Mid-March: You wish for the late-winter rain that Seattle is famed for. You wish for all the water the Pacific Northwest can muster, for the pregnant clouds, for a reprise of the last time you saw Jo.  Months earlier, the summer before, you’d reconnected at a writers’ conference in Taos. You’d made the winding ninety-minute drive to rekindle something: the kind guidance she’d offered you during your doctoral program, always tinged with a hint of romance, though at the time you couldn’t have said why. Since Taos, since you walked together through assiduous mist, you’ve stayed in touch, making plans for this Seattle conference, even though you know that an hour or two together is all you really can hope for. You pick a coffee shop near the convention center and the two of you set a morning date.

You know plans with her are made to be broken, how she’ll say, “I’m spent,” in a sincerely apologetic voice. You tell yourself not to ache too hard with anticipation. You tell yourself she’s bound to cancel—always for good reason, but a disappointment nonetheless. You tell yourself to let her mean only as much to you as you mean to her. At the time, you’ll not yet realize just how much that is, won’t deem yourself worthy of the kindness she’s always trying to show you. 

In Taos, over the summer, the two of you had spent the evening circling the small downtown, cloud-shrouded mountains in the background as you talked of loss, as you talked of how grief alters the ways and people we love. During your doctoral program, your husband, the man you’d been with for ten years, had left you. You didn’t know then that Jo, a self-defined “career lesbian,” had begun dating a man in the wake of her father’s death. The two of you were not close in those years—strictly professional, mentor and mentee—and you knew you longed for more but couldn’t yet say why, distraught by your husband’s abrupt exit, though there was far more to it than that, an attraction to Jo you felt but couldn’t name. At the time, you couldn’t have known that your lives were in conversation, that your crush on her was more than just a fleeting ache or literary admiration, that you would meet again a decade later in New Mexico, heady from the altitude and her presence next to you.

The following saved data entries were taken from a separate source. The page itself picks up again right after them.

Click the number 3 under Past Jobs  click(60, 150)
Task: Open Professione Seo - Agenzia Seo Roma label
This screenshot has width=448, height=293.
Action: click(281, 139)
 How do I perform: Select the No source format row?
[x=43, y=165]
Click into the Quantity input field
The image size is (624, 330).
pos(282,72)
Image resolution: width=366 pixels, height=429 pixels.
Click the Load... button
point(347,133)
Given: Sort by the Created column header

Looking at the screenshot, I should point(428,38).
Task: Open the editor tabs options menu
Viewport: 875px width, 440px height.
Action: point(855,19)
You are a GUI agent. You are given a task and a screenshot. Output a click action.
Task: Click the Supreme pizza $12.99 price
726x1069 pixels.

In Seattle, you’re staying with your cousin and his wife in their three-story Greek Revival with an elevator and a view of Lake Union. (Your cousin, humble as always, is more eager to point out that you can see the UW football stadium across the water.) You wake up in what feels like pre-dawn light, but really it’s just the city obscured by fog and rain glazing the stained glass window of your guest room. You’re somehow comforted by the thrum of traffic on nearby I-5, crossing Ship Canal Bridge, and the car lights, white one direction and red the other, that pierce the haze. As you walk to the nearby bus stop, you note the difference in the air—the petrichor of fertile ferns and pines. It’s the atmosphere you’d hoped for, perfect for recreating that Taos night, even if you know that repetition is impossible.  

The coffee shop is anything but the cozy setting you’d expect from a place with an antique name like “Victrola.” It’s half-empty and stark, with mid-century modern replica chairs and broad glass windows permeated by the cold. Jazz standards on the speakers offer only a hint of warmth. You pick a table, sit down, and check your texts, even though Jo’s not even late. She arrives, bundled in a black wool coat, her long brown hair loose over her shoulders. She sweeps it off her forehead, out of her eyes. She is tall and lithe, with a purposeful gait. You stand up and embrace her, apologize for your selection of a place. 

“It lacks atmosphere,” you say. 

“But it’s quiet and not too crowded,” she replies, and she’s right. 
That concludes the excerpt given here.